Me vuelvo y veo, sí, al Increíble Hulk.
O sea, a un señor inidentificable con la cara verde. Y no sólo la cara verde, sino la cara verde a bultos, como en esa fase de transformación pre-hombre lobo que aprendimos a ver en las películas de serie B y los videoclips que pasaron a la historia. Una cosa irregular, llena de bollos y de redondeces, y verde. Absolutamente verde.
Lo curioso, además del susto, es que hablara en español.
Y que me llamara por mi nombre.
--¡Rafa, Rafa! --dijo con una voz cavernaria, espantosa, surgida de ultratumba.
Los cuatro profesores nos dimos la vuelta, no sé si más acojonados que sorprendidos.
--¿Eh?
--¿Pero este tío quién es?
--¿Me conoces?
Y entonces la voz gravísima, ininteligible, que dice:
--Soy Miguel.
--¿Quién?
--Migueeeeel.
--¿Pero Miguel quién?
Y entonces la voz ultraterrena repitió el nombre y un apellido que no recuerdo y que allí, entonces, no entendí más que a la tercera o cuarta vez que lo pronunció con una lengua hinchada que le imposibilitaba hablar con coherencia.
Miguel, vamos a llamarlo García, uno de los chavales de nuestra excursión.
--Pero... pero tú no eras verde --comenté con estupor--. ¿Qué te ha pasado?
--No lo sé... --contestó la voz de Frankenstein en aquella carcasa adolescente.
Con esfuerzo, logramos reconocerlo. Sí, era Miguel, vamos a llamarlo García, aquel chaval rubito y calladito. O era un mutante y acababa de despertar a sus poderes latentes o le había pasado algo muy raro.
Nuestro Pablo, que era un lince para estas cosas, cogió al chaval por el codo, lo empujó hasta una farmacia vecina y se encargó de que lo curaran allí mismo. Menudo era Pablo.

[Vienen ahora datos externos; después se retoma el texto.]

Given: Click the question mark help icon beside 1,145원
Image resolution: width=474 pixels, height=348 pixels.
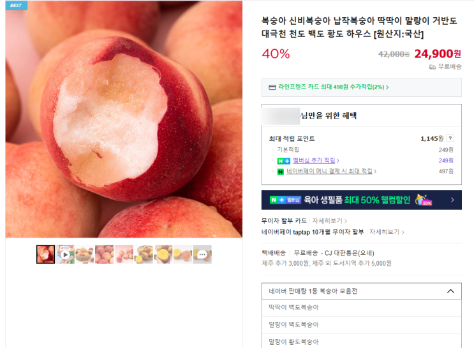Looking at the screenshot, I should tap(450, 138).
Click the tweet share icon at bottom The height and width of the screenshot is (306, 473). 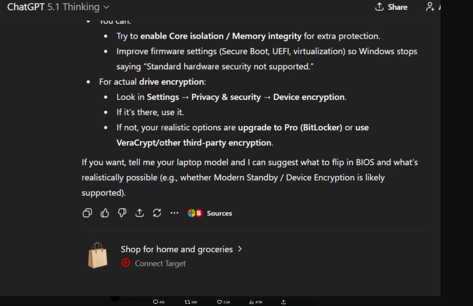pos(283,302)
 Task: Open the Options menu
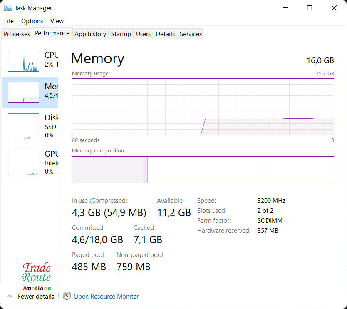[x=32, y=21]
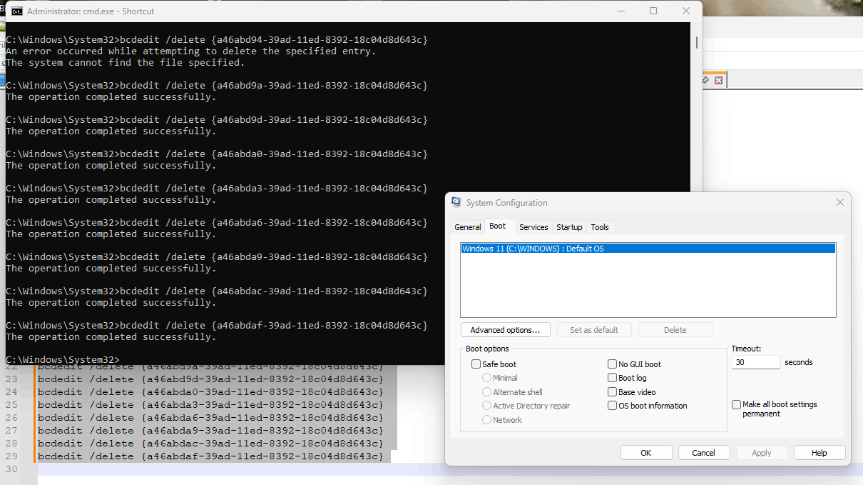Close the cmd.exe window
Viewport: 863px width, 485px height.
686,11
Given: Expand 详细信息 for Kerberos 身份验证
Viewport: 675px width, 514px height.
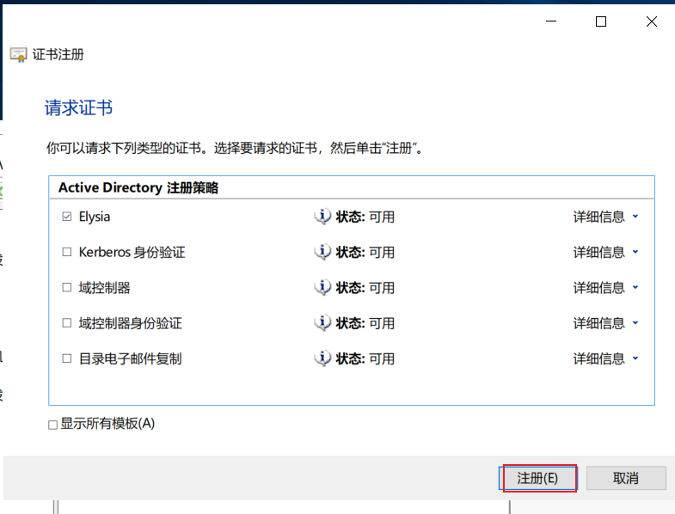Looking at the screenshot, I should 605,252.
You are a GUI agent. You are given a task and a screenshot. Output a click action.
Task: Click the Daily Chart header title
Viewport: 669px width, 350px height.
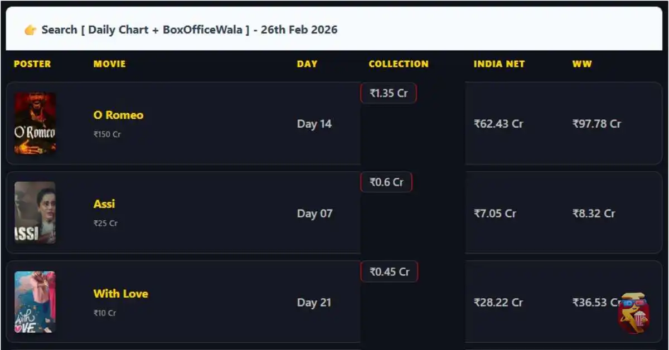(x=190, y=29)
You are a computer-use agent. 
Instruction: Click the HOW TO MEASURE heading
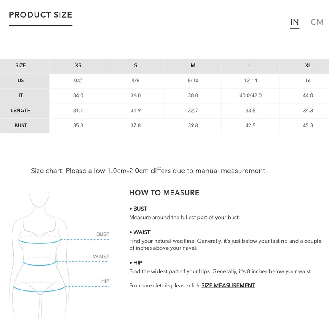click(x=164, y=192)
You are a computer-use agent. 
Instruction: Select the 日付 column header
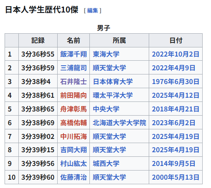176,40
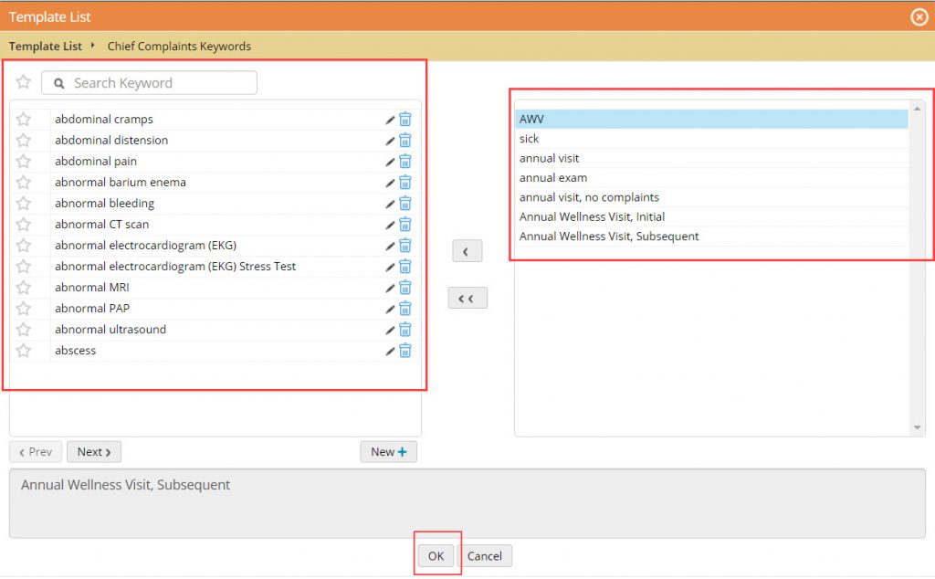Select the Chief Complaints Keywords breadcrumb

[179, 46]
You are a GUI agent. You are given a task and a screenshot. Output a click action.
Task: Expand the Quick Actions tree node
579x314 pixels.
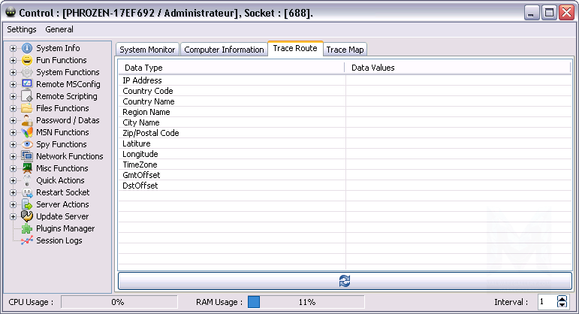point(13,180)
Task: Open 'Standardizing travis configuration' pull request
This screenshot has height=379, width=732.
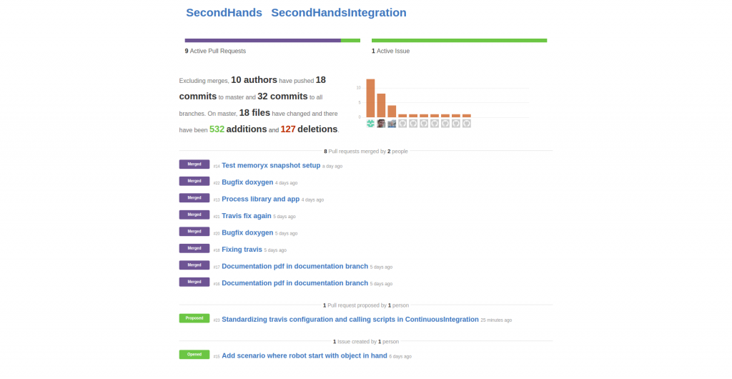Action: click(x=350, y=319)
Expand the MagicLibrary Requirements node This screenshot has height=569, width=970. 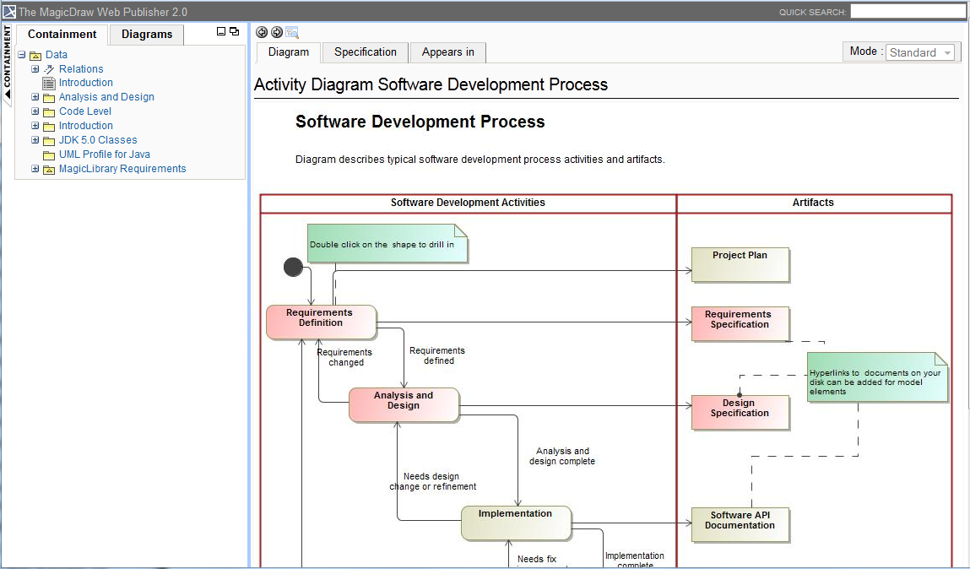(35, 169)
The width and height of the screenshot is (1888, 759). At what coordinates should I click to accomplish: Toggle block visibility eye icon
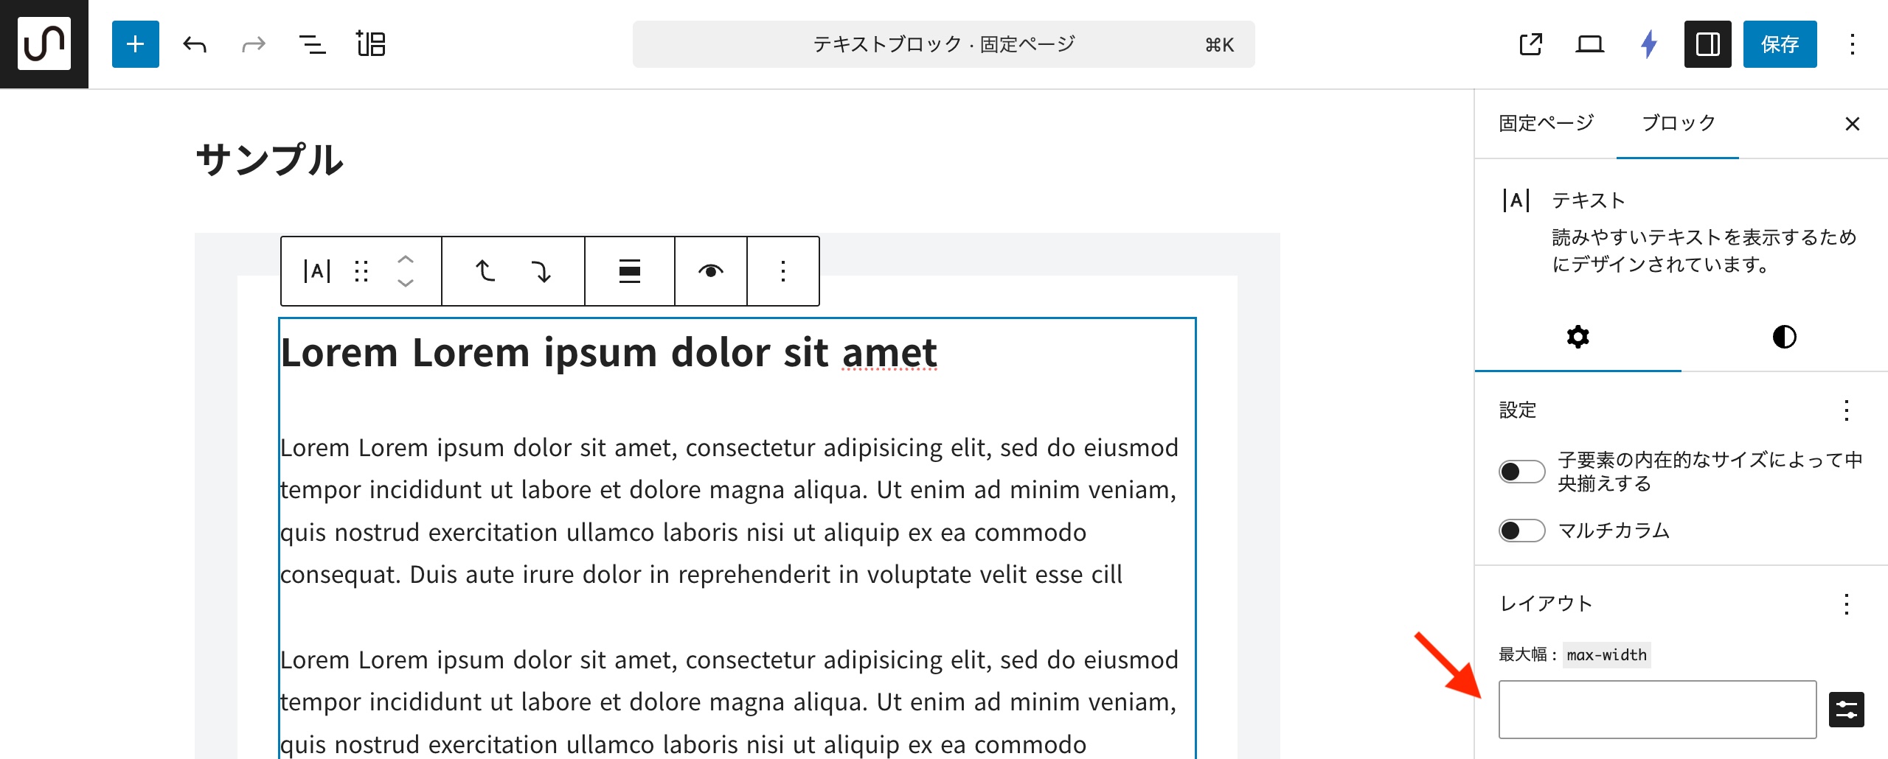[710, 271]
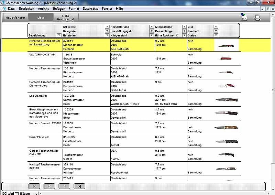Switch to the Hauptfenster view
This screenshot has width=275, height=195.
[x=15, y=17]
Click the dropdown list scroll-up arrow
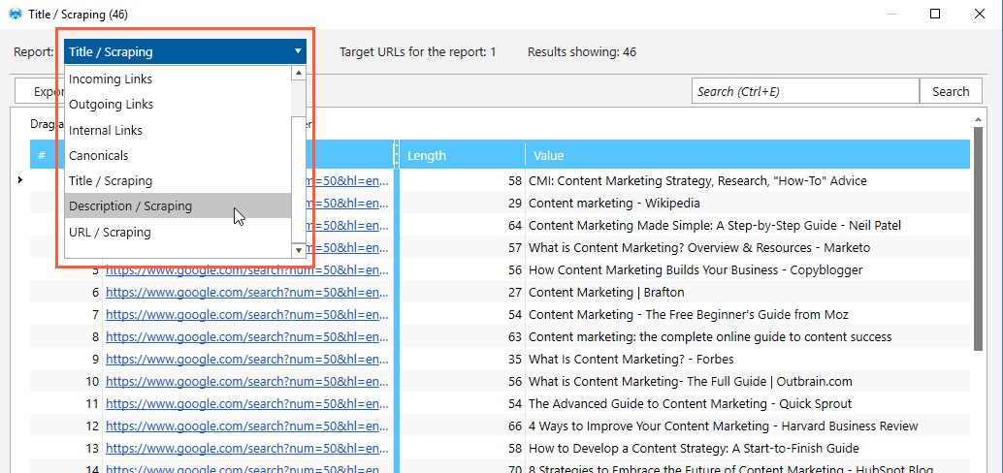Screen dimensions: 1003x473 pos(299,74)
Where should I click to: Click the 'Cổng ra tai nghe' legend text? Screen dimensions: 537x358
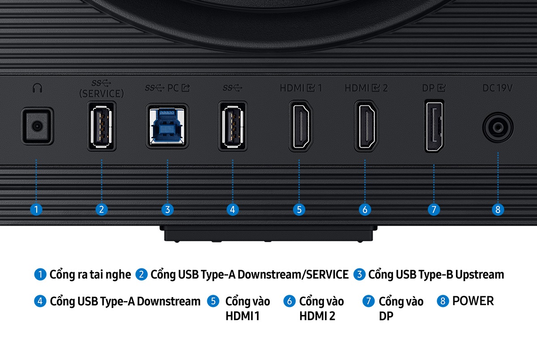point(90,274)
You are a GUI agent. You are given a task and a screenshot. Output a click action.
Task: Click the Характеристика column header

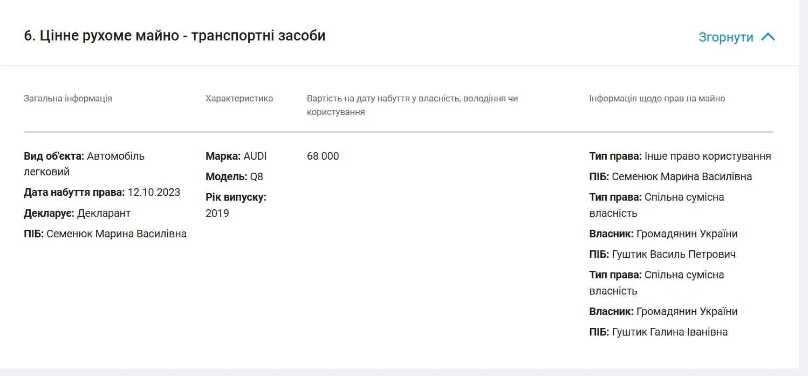(239, 98)
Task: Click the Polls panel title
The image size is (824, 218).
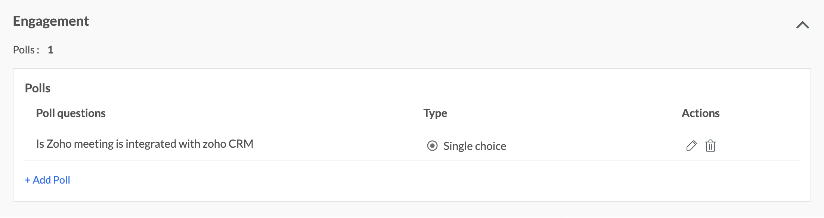Action: (37, 88)
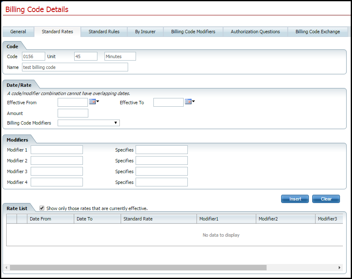352x279 pixels.
Task: Open the Billing Code Exchange tab
Action: point(318,32)
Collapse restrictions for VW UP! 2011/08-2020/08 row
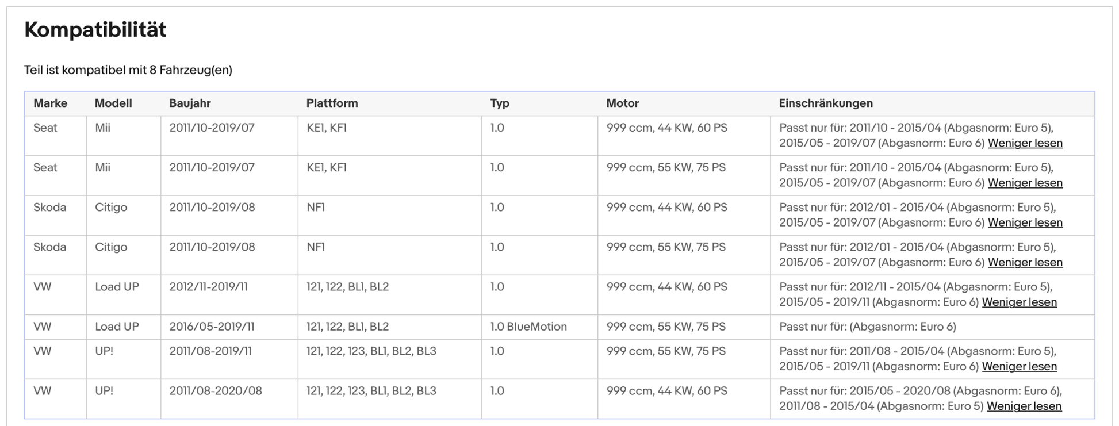Image resolution: width=1119 pixels, height=426 pixels. point(1024,406)
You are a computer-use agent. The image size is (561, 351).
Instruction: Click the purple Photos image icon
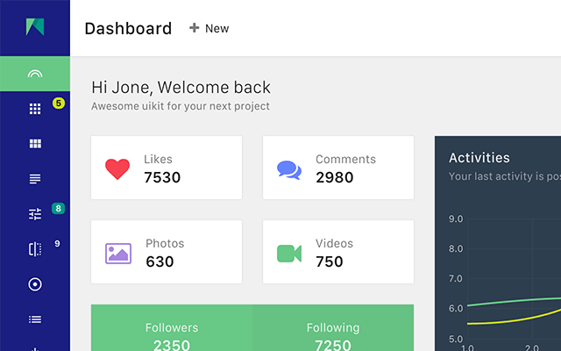117,254
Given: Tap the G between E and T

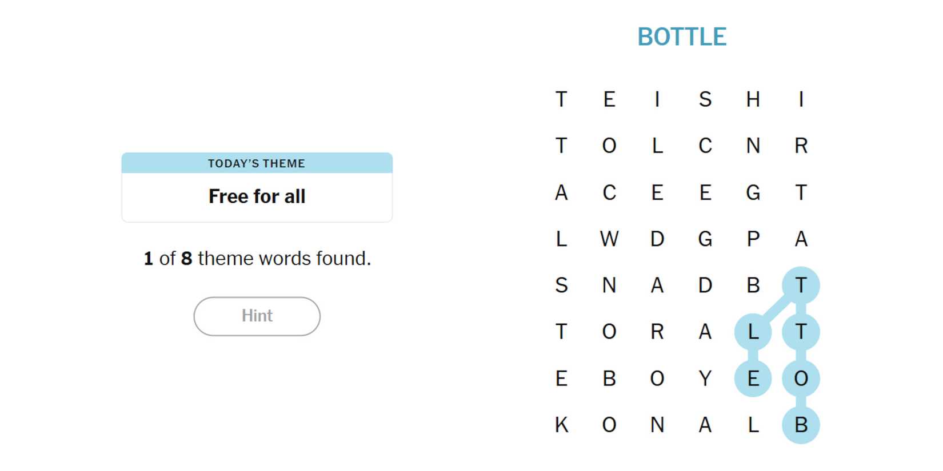Looking at the screenshot, I should (x=753, y=192).
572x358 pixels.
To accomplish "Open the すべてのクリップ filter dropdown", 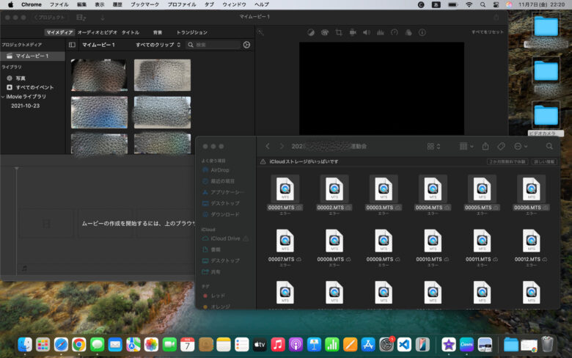I will [157, 45].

Miguel, vamos a llamarlo García, no sabía que era alérgico al bronce. Y se había subido los cientos de miles de millones de escalones no recuerdo si hasta lo alto del Campanile o del Duomo, o sea, la catedral, Santa María del Fiore. Allí, como un tío, venga escalón tras escalón. Llegó arriba, claro, resoplando, y apoyándose en el pasamanos, que como ya digo era de bronce.
Imaginen ustedes el gesto: el chaval que llega a lo alto del Tourmalet y se seca con el dorso de la mano la frente y la cara sudorosas.
Cuando vuelve a bajar, todos los que están a su alrededor echan a correr y lo dejan solo, porque se ha convertido en un émulo gaditano del Increíble Hulk.
Un buen susto. Menos mal que el corticoide o lo que fuera que le pusieron le devolvió su cara normal de un día para otro. Imagino que no habrá vuelto a apoyarse en un pasamanos, ni aunque sea de madera.
Los peligros del directo, que se dice. Una de las causas de que nos perdiéramos la tumba de los Médici aquel año. Otro día contaré cuál fue la del año siguiente.